%%

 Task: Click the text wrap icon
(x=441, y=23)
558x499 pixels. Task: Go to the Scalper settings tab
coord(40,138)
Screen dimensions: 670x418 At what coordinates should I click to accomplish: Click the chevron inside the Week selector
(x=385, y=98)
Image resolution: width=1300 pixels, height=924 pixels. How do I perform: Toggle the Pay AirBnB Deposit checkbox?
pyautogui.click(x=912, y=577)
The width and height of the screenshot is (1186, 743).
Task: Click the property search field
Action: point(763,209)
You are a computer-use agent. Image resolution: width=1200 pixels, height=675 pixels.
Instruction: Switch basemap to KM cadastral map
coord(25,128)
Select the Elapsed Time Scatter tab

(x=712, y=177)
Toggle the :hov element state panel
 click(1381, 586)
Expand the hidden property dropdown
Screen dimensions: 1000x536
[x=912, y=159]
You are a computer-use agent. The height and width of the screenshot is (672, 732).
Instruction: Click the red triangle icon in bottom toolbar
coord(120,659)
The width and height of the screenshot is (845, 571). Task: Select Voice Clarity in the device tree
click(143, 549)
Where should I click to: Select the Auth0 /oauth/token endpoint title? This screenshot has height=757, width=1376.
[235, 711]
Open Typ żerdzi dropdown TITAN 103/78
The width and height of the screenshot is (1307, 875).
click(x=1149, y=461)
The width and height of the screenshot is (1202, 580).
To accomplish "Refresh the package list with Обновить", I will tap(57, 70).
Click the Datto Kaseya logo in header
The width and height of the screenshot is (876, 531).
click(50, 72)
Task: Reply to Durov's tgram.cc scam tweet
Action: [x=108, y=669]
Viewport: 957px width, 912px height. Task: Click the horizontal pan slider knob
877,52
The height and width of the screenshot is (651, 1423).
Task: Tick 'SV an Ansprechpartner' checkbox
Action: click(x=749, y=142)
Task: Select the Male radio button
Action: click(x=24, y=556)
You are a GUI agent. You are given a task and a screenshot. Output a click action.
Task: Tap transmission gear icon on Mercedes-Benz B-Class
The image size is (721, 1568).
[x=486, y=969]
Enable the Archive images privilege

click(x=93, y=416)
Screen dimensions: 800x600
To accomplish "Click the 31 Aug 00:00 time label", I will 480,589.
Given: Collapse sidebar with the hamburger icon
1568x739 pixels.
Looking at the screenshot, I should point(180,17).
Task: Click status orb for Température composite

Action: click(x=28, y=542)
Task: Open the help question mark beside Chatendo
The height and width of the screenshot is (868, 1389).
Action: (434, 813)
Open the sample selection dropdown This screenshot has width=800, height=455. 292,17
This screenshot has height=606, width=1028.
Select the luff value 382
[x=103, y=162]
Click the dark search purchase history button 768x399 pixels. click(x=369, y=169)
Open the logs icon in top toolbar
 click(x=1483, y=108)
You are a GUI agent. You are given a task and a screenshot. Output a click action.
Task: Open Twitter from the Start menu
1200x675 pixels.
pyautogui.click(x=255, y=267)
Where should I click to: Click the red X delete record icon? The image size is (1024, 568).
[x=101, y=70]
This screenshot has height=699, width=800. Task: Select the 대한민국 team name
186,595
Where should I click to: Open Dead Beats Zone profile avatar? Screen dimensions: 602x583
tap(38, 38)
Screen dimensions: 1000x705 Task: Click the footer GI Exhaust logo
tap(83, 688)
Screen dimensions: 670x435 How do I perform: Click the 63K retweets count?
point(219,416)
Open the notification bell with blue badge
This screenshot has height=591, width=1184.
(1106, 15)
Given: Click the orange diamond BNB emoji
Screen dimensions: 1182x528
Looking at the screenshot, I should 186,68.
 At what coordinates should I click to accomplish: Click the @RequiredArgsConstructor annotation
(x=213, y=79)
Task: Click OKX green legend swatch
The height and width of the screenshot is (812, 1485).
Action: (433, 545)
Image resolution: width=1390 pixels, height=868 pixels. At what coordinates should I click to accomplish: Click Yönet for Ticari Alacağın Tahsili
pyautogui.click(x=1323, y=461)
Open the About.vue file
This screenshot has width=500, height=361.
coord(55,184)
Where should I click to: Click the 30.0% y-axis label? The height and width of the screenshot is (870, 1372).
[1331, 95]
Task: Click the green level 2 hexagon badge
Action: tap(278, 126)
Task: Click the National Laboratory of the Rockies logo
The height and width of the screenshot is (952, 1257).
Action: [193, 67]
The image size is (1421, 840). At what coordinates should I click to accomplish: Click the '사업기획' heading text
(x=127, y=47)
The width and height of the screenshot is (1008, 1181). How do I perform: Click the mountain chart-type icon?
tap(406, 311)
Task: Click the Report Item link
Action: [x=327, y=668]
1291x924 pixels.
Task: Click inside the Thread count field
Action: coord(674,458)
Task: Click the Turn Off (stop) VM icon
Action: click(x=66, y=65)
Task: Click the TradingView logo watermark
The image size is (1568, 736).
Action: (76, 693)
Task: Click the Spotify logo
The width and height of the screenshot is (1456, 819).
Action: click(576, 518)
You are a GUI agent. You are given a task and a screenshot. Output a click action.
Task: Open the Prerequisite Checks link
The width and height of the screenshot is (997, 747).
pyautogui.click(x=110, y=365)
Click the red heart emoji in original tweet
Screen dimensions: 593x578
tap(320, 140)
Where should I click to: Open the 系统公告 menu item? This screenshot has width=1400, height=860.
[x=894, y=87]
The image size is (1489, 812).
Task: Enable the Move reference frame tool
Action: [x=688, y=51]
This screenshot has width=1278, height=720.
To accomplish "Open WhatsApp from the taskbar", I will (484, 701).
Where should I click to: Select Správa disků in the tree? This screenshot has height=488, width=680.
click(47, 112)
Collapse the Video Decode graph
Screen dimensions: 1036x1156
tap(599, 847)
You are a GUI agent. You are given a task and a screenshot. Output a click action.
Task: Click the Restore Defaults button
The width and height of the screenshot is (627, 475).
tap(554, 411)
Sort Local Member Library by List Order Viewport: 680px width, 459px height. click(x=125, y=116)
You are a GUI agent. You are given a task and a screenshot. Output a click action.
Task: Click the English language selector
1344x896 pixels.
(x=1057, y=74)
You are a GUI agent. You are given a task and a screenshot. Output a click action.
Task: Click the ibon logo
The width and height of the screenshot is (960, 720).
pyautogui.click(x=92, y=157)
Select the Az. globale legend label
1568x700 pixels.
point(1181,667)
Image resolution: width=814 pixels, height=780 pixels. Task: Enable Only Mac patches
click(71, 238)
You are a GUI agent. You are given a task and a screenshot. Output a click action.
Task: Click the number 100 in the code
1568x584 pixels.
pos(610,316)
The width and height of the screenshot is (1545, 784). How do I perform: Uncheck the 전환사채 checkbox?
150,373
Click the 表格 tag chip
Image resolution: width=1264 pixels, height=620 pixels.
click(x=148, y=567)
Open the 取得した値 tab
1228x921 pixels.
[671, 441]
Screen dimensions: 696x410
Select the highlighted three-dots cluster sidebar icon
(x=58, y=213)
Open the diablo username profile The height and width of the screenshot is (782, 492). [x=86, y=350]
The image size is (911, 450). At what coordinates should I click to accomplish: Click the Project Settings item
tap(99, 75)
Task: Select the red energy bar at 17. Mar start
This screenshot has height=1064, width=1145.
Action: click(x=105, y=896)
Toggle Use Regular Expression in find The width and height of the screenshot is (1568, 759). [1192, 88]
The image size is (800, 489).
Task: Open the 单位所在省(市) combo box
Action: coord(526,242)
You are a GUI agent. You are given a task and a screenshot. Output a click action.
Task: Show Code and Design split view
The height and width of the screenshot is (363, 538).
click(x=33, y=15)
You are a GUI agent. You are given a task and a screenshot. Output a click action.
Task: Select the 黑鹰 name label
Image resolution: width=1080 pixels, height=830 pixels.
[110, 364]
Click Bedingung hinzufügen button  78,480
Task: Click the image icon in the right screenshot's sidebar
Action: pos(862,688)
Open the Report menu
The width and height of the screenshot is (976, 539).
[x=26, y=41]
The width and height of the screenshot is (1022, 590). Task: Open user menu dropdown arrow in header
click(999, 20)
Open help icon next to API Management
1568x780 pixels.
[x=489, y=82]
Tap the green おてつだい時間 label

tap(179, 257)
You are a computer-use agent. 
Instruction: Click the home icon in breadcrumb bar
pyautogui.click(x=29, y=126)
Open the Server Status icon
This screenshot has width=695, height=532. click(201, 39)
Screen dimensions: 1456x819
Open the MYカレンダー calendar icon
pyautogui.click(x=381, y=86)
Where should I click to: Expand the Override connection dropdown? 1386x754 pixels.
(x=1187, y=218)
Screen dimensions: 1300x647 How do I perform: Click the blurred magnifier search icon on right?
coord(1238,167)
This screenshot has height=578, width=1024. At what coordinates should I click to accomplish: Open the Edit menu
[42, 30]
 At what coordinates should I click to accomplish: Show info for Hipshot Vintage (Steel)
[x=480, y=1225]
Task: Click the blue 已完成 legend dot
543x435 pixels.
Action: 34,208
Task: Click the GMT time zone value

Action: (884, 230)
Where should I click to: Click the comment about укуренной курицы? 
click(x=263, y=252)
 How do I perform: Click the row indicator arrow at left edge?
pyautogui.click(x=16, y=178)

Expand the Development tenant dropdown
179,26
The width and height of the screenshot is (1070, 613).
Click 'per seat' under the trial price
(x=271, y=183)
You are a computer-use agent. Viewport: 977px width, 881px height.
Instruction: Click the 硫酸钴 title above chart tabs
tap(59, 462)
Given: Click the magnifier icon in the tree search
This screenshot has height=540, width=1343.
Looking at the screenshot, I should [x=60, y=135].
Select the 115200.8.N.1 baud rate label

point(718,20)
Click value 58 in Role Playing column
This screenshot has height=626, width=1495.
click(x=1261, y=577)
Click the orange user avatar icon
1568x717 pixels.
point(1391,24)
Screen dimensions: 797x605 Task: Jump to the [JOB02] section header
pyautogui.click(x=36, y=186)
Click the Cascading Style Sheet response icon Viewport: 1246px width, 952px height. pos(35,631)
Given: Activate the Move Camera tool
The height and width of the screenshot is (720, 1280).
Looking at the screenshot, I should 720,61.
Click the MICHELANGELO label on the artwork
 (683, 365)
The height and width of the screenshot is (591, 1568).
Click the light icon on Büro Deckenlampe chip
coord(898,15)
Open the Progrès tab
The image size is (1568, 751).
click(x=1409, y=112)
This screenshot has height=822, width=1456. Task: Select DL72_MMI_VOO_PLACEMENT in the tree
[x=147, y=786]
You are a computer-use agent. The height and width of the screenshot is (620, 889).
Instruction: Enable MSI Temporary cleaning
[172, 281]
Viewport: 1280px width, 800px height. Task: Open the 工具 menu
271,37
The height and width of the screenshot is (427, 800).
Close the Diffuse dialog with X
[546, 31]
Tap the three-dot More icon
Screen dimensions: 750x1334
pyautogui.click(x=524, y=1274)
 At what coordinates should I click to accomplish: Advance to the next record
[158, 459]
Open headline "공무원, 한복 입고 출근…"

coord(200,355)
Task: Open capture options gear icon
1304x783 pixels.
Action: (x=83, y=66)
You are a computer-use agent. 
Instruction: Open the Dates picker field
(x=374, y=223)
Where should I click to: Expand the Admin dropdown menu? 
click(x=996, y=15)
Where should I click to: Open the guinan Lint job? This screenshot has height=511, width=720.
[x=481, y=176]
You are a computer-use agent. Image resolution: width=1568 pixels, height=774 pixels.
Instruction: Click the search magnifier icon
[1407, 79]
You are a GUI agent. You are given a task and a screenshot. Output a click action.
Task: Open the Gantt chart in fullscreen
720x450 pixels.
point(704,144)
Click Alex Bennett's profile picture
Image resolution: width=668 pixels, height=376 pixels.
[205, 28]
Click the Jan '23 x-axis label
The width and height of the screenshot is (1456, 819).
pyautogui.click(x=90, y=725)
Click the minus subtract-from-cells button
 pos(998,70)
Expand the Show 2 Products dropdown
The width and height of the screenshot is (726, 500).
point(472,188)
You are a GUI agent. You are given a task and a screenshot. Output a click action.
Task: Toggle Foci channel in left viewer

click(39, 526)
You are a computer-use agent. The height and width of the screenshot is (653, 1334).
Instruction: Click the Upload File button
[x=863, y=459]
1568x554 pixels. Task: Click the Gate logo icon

%%

### Problem to work on:
Print, exactly as written, the first line of the records above and each line after it until the line with "You are a computer-use agent. Image resolution: width=1200", which is printed too.

### Solution to this task:
 Task: Click the text wrap icon
(x=441, y=23)
558x499 pixels. Task: Go to the Scalper settings tab
coord(40,138)
Screen dimensions: 670x418 At what coordinates should I click to accomplish: Click the chevron inside the Week selector
(x=385, y=98)
Image resolution: width=1300 pixels, height=924 pixels. How do I perform: Toggle the Pay AirBnB Deposit checkbox?
pyautogui.click(x=912, y=577)
The width and height of the screenshot is (1186, 743).
Task: Click the property search field
Action: point(763,209)
You are a computer-use agent. Image resolution: width=1200 pixels, height=675 pixels.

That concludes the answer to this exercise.